So you don't think I'm saying John Edwards is without flaws, here are his two biggest mistakes, as I see it:
-His career up until about 2007 was horrid. It really does require a leap of faith on our part to believe he's changed like he says he did. I probably believed he did, but he's a politician with a hideous record, all the same.
-I think he focussed too much on "poverty." From a moral standpoint, that's a good thing. From a tactical standpoint, it's a bad thing. Elections are generally won and lost on the backs of the middle class (and young people are making a strong turnout this year). The political interests of the poor and middle class are almost exactly the same, but it's a sad fact of life that the middle class doesn't realize it. "Poverty" means poor black people taking my hard earned money with their color TVs and cadillacs. That's what "poverty" means to most Americans, and it's a tactical mistake to talk about the poor when you could have been talking about the middle class.
Those were the two biggest problems with John Edwards. And yet that accounts for maybe 10% of why his candidacy failed. The other 90% was the media blackout.
Hollow promises ...
Those were the two biggest problems with John Edwards. And yet that accounts for maybe 10% of why his candidacy failed. The other 90% was the media blackout.
More than 10% surely. Steve Clemons had a post (can't find the link, sorry) on Edwards and all the 'monsters' he swore he would 'kill' once he is at the WH. Kill, kill, kill was the motto. Perhaps we should give a little bit more credit to "the people" here.
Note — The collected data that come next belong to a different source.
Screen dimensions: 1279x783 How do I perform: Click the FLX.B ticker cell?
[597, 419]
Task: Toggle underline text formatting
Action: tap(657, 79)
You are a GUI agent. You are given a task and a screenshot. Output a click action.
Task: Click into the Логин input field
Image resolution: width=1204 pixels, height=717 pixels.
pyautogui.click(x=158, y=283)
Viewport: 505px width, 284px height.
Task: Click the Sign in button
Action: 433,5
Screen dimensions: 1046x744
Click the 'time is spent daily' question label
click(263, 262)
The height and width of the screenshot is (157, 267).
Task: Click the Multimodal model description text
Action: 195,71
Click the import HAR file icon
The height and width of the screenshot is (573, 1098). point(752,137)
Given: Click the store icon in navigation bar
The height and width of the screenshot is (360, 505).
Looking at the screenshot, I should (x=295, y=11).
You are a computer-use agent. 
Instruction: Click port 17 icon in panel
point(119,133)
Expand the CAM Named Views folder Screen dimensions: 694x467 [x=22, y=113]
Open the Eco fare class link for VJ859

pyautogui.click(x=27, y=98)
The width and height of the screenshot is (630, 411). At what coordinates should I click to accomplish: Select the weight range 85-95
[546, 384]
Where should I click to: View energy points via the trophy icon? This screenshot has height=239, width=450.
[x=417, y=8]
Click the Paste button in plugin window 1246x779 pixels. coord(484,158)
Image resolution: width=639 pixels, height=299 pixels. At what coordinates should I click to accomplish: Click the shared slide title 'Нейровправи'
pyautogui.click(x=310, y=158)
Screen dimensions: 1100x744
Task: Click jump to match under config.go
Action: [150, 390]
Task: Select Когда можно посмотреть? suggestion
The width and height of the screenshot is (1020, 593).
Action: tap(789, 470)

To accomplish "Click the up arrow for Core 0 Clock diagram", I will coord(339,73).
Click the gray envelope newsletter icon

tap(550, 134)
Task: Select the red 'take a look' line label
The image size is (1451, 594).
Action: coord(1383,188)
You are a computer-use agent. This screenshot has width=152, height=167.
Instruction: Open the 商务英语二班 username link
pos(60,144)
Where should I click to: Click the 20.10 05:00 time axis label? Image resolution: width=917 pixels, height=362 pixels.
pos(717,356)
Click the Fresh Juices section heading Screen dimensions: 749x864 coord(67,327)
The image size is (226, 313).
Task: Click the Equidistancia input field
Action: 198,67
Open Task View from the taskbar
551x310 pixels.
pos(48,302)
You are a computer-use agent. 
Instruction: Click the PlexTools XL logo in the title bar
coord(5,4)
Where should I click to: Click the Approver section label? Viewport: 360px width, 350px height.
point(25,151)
In this case, their verdict on Edwards obviously was BS!
An interesting take here.
Ah, the few and far between monsters
Good to know they're not of concern.
[x] Any (D) in the general. [ ] Any mullah-sucking billionaire-teabagging torture-loving pus-encrusted spawn of Cthulhu, bless his (R) heart.
"First they ignore you, then they ridicule you, then they fight you, then you win." -- Mahatma Gandhi
About those monsters ...
Not that they are not of concern, Lambert. It's just the way he was going on about it, it did not sound genuine, did it? Populism may be good but the world has become a bit more complicated lately and unless you can back it up, it's just demagoguery. But let's say he was genuine. As the commentator noted above, he might have had good proposals to slay those monsters, but his record showed clearly if anything else that he lacked judgment to begin with. The moment he apologized for all that misjudgment, he had already lost.
As well, lacking in most evaluation that I have read on Edwards is the fact that he may have been playing in Clinton's backyard, when viewed from a neocon/progressive perspective. Remember that Clinton has to all intents and purposes secured Murdoch's backing (the Media?) while Edwards had that of the Herzliya crowd (make that Podhoretz and his ilk). One of them had to go. Murdoch wins this one.
Edwards repeated Dean's miscue: he came out
in front of The Flying Spaghetti Monster and everybody in favor of doing things to help the poorest Americans as well as the not-quite-poorest Americans.
Some of the things he saw the country as needing required that (gasp!) the NOT-poor Americans would have to pay their fair share of the burden, rather than merely reaping the benefit, of our common goods while pocketing bigger and bigger chunks of our gross national product.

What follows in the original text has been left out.